Mother who said morphine dose she gave ‘did quietly end’ ill son’s life has died

A mother who said she gave her cancer-stricken son a dose of morphine she believes “did quietly end his life” more than 40 years ago has died, it has been reported.

Antonya Cooper’s son Hamish had been suffering from stage 4 neuroblastoma – a rare childhood cancer – and was aged seven when he died at home in December 1981.

Ms Cooper, a former chairwoman of Neuroblastoma UK, who lived in Abingdon in Oxfordshire, said her young son had been “in a lot of pain” by the end of his life.

She told BBC Radio Oxford last week: “I gave him a large dose of morphine that did quietly end his life.”

On Monday, the BBC reported a statement from her family saying Ms Cooper, who had incurable cancer, had died.

The statement said: “She was peaceful, pain-free, at home and surrounded by her loving family.

“It was exactly the way she wanted it. She lived life on her terms and she died on her terms.”

The broadcaster also reported that the family had been visited by officers from Thames Valley Police following the report last week about Hamish’s death.

The force had previously said it was “aware of reports relating to an apparent case of assisted dying of a seven-year-old boy in 1981”.

The service added: “At this early stage, the force is making inquiries into these reports and is not in a position to comment further while these investigations continue.”

Antonya Cooper
Antonya Cooper had called for the UK Government to legalise assisted dying so death is not ‘so intolerably inhumane’ (Antonya Cooper/PA Real Life)

Asked for an update following Ms Cooper’s death, Thames Valley Police said the force “is still making inquiries in its investigation”.

Speaking about her final moments with her son, Ms Cooper told PA Real Life in May: “In the middle of the night, we were by his bedside.

“He was expressing that he had pain and I said ‘Would you like me to take the pain away?’

“He said ‘Yes please, Mama’, and so I gave him a dose of morphine sulphate through his Hickman catheter.

“We had watched him brave through all that beastly treatment, we had had him for longer than the original prognosis, so the time was right.”

Euthanasia – deliberately ending a person’s life to relieve suffering – is illegal in England and could be prosecuted as murder or manslaughter.

Ms Cooper told how she had joined Swiss assisted dying clinic Dignitas and called for the UK Government to legalise assisted dying so death is not “so intolerably inhumane”.

Asked by the BBC if she understood she had potentially admitted to manslaughter or murder in relation to her son’s death, she replied: “Yes.”

She told the radio programme: “If they come 43 years after I have allowed Hamish to die peacefully, then I would have to face the consequences. But they would have to be quick, because I’m dying too.”

The conversation around assisted dying and calls for a change in the law have hit the headlines in recent months, with legislation being considered in Scotland, the Isle of Man and Jersey.

Neuroblastoma UK, which was originally formed as The Neuroblastoma Society by Ms Cooper and others, paid tribute, saying her legacy “will live on through the vital research we fund”.

The organisation said: “We are deeply saddened by the news of the death of Antonya and extend our heartfelt condolences to her family and friends during this difficult time.

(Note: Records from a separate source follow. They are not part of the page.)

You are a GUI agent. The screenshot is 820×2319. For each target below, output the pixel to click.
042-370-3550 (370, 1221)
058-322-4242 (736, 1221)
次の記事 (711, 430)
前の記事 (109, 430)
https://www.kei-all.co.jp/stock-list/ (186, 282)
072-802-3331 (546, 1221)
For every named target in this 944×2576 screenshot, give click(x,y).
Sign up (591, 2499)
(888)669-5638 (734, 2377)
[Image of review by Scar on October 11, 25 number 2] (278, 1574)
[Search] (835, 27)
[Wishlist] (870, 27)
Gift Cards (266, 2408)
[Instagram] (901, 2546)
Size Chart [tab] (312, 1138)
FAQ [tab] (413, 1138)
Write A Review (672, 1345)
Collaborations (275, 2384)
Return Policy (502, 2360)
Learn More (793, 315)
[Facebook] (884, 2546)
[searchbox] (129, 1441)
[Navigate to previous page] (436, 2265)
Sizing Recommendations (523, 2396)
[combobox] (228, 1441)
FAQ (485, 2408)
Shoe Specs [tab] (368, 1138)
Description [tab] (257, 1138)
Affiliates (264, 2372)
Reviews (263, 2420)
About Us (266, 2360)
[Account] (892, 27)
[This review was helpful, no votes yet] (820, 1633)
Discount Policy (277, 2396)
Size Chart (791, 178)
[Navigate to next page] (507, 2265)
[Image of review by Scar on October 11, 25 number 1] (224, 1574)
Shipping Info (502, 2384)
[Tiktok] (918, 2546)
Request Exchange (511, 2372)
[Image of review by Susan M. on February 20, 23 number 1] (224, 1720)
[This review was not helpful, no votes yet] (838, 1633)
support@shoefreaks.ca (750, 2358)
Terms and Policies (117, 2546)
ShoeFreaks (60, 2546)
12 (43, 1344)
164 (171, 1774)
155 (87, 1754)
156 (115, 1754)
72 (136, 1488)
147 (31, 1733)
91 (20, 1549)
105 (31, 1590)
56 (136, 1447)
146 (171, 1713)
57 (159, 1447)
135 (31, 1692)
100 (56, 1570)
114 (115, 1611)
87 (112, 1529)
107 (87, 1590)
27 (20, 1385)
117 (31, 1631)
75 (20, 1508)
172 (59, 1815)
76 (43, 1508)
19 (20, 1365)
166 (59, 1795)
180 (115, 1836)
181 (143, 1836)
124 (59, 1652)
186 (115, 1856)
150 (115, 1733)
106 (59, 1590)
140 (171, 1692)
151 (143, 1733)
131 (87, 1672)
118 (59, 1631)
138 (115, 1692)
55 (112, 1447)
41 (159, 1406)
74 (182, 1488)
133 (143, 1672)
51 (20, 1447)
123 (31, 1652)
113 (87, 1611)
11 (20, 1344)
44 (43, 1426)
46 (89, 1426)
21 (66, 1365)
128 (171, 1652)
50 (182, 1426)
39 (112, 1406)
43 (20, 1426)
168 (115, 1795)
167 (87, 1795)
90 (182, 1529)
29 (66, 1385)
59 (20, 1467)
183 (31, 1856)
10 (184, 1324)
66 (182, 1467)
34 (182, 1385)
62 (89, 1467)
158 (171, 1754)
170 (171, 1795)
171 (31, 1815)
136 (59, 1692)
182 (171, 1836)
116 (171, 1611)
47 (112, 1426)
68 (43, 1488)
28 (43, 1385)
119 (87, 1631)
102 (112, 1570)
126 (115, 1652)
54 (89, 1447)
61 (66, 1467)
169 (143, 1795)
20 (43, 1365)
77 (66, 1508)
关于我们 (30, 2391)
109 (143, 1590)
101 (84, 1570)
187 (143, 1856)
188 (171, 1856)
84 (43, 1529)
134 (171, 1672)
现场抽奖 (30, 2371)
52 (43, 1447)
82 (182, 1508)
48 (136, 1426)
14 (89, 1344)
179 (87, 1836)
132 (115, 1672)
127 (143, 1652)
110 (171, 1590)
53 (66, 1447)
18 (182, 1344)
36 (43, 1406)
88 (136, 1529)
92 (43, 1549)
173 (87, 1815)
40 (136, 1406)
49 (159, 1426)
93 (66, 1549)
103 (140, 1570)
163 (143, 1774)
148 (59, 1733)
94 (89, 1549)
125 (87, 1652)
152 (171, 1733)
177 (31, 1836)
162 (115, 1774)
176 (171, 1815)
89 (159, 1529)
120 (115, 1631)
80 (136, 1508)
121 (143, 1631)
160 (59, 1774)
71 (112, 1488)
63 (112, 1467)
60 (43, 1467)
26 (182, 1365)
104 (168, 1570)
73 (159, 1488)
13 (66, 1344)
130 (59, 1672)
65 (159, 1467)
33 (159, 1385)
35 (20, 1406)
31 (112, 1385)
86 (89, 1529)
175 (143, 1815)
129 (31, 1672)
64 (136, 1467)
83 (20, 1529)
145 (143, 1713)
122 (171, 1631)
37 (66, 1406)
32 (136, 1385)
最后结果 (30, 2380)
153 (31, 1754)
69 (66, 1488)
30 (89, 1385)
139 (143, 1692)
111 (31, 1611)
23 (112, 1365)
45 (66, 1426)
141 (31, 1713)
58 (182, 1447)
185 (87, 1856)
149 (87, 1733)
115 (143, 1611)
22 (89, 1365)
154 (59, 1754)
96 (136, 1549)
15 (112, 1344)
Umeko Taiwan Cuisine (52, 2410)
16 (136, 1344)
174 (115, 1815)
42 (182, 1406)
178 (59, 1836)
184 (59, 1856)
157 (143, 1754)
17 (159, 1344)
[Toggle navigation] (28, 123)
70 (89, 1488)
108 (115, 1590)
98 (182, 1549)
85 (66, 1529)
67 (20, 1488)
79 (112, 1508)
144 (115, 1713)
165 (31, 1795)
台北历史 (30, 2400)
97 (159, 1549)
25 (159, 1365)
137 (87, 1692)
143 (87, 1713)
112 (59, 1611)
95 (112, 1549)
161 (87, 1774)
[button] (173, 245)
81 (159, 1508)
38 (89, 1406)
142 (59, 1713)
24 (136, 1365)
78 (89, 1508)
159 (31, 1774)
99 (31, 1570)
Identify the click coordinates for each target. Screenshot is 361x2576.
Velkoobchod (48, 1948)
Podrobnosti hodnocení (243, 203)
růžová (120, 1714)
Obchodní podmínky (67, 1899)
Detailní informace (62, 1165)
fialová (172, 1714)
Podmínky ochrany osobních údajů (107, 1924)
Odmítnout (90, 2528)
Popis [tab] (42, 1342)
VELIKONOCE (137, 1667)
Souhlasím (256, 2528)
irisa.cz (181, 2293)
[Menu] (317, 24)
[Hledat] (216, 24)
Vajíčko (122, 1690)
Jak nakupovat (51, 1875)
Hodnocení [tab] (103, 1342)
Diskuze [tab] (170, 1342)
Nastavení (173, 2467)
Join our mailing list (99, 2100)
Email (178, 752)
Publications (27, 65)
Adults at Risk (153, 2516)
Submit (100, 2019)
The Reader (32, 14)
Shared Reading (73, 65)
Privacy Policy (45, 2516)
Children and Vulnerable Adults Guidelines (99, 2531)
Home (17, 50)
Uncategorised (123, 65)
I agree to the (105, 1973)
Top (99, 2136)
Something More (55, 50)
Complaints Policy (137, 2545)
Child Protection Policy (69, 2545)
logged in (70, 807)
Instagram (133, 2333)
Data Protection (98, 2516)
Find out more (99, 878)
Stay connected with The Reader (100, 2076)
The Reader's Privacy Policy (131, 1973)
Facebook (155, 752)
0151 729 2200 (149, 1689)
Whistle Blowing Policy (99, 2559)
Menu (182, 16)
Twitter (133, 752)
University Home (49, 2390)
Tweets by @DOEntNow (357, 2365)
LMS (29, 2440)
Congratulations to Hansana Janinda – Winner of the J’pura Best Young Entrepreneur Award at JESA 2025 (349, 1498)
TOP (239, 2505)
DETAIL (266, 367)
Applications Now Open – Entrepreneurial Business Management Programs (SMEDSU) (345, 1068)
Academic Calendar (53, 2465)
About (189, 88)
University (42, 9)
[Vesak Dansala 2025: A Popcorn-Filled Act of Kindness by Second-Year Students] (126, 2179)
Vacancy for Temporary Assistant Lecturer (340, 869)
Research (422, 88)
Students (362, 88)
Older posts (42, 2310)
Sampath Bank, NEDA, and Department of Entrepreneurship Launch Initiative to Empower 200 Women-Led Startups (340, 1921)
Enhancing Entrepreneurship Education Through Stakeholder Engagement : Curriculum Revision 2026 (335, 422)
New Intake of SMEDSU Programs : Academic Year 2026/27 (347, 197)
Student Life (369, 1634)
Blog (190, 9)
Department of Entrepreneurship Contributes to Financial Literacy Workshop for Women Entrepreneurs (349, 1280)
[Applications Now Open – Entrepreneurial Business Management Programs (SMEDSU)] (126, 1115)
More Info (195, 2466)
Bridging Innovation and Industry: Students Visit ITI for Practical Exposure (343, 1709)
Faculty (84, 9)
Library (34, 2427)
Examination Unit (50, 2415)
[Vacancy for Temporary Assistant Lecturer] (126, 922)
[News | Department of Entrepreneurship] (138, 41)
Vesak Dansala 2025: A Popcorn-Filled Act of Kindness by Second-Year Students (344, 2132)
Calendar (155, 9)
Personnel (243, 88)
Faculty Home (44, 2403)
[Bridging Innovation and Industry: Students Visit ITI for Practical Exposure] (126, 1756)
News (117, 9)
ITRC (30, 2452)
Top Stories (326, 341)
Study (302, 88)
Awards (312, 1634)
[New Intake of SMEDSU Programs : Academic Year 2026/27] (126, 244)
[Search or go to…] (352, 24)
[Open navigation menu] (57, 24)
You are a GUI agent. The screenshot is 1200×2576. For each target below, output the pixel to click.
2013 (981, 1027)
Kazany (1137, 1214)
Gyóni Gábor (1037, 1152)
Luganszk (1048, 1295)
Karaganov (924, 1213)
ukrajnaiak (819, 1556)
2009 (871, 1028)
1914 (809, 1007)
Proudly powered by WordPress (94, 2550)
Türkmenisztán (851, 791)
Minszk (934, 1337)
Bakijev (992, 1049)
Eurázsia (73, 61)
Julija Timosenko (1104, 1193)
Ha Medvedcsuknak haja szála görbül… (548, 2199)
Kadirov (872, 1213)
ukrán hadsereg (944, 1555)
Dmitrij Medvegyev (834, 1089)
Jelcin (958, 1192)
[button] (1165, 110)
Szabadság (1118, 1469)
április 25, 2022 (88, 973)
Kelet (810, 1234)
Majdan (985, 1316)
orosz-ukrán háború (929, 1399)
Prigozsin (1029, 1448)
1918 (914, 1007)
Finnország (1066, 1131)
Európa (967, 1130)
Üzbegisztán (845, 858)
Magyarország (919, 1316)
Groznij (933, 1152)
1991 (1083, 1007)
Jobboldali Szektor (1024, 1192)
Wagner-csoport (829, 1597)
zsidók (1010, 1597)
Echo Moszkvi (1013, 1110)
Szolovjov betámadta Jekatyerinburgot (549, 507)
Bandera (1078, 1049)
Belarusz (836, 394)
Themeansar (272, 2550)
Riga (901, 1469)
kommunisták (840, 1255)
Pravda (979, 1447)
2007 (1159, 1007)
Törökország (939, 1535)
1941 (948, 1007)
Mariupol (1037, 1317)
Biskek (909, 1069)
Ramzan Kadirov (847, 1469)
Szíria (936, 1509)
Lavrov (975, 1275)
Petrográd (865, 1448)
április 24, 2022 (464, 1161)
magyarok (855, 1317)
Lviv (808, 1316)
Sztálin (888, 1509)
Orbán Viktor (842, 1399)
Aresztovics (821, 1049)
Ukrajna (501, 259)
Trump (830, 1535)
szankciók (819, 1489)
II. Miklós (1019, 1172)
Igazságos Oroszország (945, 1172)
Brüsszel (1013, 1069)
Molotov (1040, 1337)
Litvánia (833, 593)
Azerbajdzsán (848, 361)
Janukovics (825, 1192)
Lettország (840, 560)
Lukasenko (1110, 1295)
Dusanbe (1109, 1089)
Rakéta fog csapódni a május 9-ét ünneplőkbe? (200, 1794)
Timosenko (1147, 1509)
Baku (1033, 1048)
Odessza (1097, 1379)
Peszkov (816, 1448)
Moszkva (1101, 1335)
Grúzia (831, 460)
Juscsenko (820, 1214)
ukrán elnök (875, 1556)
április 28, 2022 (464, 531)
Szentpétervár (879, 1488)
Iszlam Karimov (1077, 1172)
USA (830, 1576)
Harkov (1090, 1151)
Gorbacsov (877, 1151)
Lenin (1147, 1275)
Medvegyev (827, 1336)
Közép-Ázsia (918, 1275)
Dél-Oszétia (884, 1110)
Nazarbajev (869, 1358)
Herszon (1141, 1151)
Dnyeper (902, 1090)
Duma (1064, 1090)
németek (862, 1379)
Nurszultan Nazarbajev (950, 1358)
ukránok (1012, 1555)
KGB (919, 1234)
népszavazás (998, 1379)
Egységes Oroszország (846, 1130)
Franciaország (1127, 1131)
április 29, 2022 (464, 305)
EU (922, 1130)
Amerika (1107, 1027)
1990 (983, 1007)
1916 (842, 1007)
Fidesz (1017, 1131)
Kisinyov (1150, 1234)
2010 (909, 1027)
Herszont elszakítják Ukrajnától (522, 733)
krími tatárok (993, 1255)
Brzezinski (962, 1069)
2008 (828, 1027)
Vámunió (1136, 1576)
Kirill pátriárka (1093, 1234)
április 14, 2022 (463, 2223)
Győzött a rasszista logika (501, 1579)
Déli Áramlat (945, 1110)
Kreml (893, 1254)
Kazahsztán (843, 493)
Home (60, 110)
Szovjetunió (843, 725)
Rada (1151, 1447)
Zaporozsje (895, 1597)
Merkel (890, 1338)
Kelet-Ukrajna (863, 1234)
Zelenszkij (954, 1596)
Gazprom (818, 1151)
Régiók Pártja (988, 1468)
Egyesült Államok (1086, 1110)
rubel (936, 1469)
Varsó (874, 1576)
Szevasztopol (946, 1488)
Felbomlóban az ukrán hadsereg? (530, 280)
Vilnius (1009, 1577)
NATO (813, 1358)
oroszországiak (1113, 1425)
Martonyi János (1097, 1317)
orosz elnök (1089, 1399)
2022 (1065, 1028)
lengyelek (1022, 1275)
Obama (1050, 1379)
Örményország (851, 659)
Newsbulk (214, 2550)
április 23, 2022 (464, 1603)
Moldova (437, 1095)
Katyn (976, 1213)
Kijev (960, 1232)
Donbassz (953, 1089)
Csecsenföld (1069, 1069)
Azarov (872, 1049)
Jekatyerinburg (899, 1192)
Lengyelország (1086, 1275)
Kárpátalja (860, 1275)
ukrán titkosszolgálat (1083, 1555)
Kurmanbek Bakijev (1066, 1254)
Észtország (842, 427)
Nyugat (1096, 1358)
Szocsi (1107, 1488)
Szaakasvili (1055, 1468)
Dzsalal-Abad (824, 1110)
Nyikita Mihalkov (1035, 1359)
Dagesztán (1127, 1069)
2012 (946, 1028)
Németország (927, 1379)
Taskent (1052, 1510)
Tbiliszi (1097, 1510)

“Antonya helped form The Neuroblastoma Society in 1982, which she was Chair of from 2001 – 2007, building up relationships with leading national and international neuroblastoma clinicians and researchers.

“This later became Neuroblastoma UK, a charity focused on raising awareness and money for research into the disease. Antonya’s contributions have been invaluable, and her legacy will live on through the vital research we fund.”